(iStockphoto)Another entry in the New York Times fantastic “Toxic Waters” series came out on Sunday. This latest one is about the slow but tragically effective weakening of the Clean Water Act:
Thousands of the nation’s largest water polluters are outside the Clean Water Act’s reach because the Supreme Court has left uncertain which waterways are protected by that law, according to interviews with regulators. As a result, some businesses are declaring that the law no longer applies to them. And pollution rates are rising.
Companies that have spilled oil, carcinogens and dangerous bacteria into lakes, rivers and other waters are not being prosecuted, according to Environmental Protection Agency regulators working on those cases, who estimate that more than 1,500 major pollution investigations have been discontinued or shelved in the last four years.
The Clean Water Act was intended to end dangerous water pollution by regulating every major polluter. But today, regulators may be unable to prosecute as many as half of the nation’s largest known polluters because officials lack jurisdiction or because proving jurisdiction would be overwhelmingly difficult or time consuming, according to midlevel officials.
“We are, in essence, shutting down our Clean Water programs in some states,” said Douglas F. Mundrick, an E.P.A. lawyer in Atlanta. “This is a huge step backward. When companies figure out the cops can’t operate, they start remembering how much cheaper it is to just dump stuff in a nearby creek.”
“This is a huge deal,” James M. Tierney, the New York State assistant commissioner for water resources, said of the new constraints. “There are whole watersheds that feed into New York’s drinking water supply that are, as of now, unprotected.”
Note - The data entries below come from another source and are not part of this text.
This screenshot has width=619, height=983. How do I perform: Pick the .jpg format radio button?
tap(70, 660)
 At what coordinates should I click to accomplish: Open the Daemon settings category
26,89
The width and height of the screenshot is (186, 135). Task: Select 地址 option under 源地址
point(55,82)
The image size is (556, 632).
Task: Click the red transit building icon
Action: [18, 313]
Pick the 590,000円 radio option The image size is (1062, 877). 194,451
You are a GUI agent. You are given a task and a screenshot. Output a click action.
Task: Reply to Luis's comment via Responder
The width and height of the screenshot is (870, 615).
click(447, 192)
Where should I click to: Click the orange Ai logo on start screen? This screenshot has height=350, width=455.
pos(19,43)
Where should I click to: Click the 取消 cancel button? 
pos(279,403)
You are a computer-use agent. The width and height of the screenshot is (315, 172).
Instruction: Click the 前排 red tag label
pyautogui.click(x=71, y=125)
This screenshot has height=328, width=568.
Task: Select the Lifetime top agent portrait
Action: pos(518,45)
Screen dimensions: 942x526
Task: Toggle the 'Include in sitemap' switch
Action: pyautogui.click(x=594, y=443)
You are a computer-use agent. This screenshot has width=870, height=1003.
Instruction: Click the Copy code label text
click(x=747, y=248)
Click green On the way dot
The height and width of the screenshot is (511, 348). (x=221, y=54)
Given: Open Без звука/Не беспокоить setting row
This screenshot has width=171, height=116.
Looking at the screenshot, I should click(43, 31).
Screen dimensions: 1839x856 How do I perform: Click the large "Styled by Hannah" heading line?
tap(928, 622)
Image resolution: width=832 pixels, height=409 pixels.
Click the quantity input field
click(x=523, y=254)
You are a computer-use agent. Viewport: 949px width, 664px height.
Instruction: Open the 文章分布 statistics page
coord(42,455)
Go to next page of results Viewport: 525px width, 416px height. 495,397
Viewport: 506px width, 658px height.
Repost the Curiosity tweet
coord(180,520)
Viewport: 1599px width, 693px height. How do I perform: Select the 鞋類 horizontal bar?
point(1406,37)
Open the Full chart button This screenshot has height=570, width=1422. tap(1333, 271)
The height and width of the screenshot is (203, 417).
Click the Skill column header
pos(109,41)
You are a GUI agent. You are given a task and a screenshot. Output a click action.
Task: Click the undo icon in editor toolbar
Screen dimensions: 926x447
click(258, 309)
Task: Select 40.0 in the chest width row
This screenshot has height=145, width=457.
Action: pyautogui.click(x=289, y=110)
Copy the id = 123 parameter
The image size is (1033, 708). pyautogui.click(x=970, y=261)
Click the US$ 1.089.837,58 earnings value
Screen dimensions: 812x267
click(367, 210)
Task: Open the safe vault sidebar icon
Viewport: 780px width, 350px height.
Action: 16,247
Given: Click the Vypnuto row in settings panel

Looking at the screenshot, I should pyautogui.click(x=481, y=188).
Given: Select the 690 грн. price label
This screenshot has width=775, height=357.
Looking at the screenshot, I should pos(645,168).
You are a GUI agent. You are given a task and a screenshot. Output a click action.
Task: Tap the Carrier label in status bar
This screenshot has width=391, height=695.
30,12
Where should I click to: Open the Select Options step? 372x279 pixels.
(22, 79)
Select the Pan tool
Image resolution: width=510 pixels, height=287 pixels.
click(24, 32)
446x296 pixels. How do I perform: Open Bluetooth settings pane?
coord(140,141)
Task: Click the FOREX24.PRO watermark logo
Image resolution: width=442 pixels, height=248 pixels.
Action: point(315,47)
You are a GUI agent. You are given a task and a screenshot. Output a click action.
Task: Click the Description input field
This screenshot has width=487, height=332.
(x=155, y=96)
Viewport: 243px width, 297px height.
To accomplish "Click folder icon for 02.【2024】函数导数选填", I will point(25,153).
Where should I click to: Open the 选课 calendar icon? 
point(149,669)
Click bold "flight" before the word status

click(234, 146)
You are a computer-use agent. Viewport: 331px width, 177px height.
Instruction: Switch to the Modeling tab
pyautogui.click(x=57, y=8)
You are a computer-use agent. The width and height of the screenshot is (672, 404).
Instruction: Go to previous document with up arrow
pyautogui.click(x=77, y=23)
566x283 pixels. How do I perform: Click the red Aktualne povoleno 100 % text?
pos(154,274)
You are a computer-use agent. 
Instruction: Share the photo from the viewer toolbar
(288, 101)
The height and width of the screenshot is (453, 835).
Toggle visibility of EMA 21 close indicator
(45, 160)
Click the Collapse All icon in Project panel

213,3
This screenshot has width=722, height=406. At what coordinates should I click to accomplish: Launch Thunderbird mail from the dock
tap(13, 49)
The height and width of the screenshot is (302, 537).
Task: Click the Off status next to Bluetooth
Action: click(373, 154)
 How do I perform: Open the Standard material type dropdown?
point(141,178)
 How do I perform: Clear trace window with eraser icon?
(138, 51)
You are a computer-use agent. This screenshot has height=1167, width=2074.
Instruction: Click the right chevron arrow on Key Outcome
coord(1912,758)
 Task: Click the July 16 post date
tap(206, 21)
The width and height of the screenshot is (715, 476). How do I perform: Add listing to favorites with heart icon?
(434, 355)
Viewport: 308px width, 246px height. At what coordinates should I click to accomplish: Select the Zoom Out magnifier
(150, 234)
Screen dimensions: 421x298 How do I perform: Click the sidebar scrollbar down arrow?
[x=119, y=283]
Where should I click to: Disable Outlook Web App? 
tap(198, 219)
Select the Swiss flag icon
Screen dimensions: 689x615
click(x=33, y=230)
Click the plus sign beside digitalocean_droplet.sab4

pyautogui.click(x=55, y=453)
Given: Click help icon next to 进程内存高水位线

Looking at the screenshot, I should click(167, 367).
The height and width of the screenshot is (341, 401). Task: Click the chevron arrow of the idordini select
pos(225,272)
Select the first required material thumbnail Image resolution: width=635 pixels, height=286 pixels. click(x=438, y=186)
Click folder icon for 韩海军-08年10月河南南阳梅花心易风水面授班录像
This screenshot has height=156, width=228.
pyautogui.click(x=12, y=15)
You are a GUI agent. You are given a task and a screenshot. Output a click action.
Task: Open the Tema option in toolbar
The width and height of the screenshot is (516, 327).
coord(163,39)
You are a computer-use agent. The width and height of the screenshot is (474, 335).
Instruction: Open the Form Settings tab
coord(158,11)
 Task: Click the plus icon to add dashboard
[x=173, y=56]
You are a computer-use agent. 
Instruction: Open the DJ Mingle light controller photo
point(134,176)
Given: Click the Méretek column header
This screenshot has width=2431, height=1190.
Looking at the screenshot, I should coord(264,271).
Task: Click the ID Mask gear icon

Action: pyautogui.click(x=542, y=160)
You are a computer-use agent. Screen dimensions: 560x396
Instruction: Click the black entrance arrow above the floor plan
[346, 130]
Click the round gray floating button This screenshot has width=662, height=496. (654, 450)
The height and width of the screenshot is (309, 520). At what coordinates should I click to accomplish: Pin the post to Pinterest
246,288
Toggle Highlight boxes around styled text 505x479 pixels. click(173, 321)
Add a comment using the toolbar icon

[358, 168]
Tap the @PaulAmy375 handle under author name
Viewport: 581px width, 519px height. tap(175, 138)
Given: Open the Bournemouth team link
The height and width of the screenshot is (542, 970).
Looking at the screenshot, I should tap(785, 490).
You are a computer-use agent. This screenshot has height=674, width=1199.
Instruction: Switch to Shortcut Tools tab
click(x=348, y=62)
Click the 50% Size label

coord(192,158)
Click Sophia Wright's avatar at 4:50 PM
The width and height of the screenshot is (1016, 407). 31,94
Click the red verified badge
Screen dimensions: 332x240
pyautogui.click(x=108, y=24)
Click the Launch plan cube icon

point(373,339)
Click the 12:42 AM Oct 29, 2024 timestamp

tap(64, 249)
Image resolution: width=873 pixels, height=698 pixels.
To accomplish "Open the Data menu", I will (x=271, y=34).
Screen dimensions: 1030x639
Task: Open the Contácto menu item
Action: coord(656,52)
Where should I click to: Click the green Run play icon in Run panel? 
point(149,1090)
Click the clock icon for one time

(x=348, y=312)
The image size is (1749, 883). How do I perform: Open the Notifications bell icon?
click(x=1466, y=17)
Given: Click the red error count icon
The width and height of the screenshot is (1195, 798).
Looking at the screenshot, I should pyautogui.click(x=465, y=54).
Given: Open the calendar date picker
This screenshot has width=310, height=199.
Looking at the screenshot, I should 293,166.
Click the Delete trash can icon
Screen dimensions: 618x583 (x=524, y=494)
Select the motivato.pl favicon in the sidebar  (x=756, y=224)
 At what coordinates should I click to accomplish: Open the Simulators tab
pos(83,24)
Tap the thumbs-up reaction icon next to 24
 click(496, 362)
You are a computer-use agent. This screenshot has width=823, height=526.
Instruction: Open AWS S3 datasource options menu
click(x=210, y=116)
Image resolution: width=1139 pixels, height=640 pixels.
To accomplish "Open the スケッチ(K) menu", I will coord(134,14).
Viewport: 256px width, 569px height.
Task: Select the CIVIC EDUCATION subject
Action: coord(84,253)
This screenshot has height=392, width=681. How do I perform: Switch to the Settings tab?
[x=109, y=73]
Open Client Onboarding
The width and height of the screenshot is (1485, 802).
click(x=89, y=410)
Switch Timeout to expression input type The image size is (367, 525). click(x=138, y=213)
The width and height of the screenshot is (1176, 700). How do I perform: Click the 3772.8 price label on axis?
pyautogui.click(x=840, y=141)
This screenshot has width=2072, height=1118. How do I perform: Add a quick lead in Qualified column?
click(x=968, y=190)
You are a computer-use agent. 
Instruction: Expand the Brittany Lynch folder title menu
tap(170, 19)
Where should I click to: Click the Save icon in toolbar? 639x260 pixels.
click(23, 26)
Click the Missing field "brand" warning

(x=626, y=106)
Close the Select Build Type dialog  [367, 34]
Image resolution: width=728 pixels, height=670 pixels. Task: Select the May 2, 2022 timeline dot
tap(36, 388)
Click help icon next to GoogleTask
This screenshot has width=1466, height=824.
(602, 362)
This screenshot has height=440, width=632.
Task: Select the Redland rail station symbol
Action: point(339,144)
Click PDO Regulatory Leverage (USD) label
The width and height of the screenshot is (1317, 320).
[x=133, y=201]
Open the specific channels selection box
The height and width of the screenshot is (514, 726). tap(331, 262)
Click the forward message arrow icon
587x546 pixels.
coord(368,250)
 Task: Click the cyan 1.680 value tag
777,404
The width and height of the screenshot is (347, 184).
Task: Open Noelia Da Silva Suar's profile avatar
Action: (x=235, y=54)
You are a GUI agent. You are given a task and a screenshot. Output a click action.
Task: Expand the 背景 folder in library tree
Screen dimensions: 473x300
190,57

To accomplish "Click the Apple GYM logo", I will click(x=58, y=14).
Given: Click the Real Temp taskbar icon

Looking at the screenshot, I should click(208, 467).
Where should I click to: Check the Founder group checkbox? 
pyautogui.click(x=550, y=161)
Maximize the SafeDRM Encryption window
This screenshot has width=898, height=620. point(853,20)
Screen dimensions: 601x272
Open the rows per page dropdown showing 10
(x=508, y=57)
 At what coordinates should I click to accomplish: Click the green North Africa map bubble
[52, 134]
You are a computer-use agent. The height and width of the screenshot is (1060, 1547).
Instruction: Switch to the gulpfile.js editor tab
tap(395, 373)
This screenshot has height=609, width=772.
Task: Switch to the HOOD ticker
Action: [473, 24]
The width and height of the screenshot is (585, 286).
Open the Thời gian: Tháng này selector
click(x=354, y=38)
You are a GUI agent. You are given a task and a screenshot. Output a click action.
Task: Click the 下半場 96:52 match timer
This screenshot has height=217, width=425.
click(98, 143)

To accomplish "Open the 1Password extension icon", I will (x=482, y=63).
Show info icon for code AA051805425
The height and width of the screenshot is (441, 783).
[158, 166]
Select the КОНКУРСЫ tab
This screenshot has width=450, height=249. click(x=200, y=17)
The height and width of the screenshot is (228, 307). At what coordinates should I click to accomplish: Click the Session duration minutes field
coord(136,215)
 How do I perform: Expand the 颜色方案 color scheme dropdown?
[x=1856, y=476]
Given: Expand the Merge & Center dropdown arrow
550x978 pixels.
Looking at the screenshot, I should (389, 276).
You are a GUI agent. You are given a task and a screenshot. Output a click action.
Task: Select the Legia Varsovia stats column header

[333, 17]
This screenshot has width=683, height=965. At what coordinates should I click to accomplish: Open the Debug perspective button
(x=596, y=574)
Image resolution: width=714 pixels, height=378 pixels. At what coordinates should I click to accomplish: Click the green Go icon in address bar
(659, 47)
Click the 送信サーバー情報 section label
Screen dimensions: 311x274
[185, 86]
All this despite the dangerous rise in pollutants in our drinking water. Meanwhile, Congress has been trying to engineer a fix in the form of the Clean Water Restoration Act, in particular by removing the word “navigable” from a description of waterways subject to regulation under the CWA. But guess who is among the lobbying groups leading the charge against reform? Our good friends in industrial agriculture, the American Farm Bureau. They are lobbying against the CWRA directly and through corporate front groups like the perniciously named Waters Advocacy Coalition. And here’s what an AFB spokesman had to say to the New York Times:
“If you erase the word ‘navigable’ from the law, it erases any limitation on the federal government’s reach,” said Mr. Parrish of the American Farm Bureau Federation. “It could be a gutter, a roadside ditch or a rain puddle. But under the new law, the government gets control over it.”
Their noisy objections are understandable given that industrial ag is largely responsible for the high levels of pesticides like atrazine in our waterways as well as the dead zone caused by agricultural runoff in the Gulf of Mexico, not to mention the fertilizer-caused pollution troubles in the Chesapeake Bay. Heaven forfend they should actually be held accountable.
The article also suggests that EPA Administrator Lisa Jackson could, on her own, issue a ruling that would clear up some of the confusion regarding the agency’s jurisdiction. She has so far refused, preferring to wait for Congress to act. But with the GOP doing an awesome impersonation of a brick wall, it’s hard to see the legislation moving forward anytime soon. Perhaps Ms. Jackson might reconsider. It’s only our water, after all.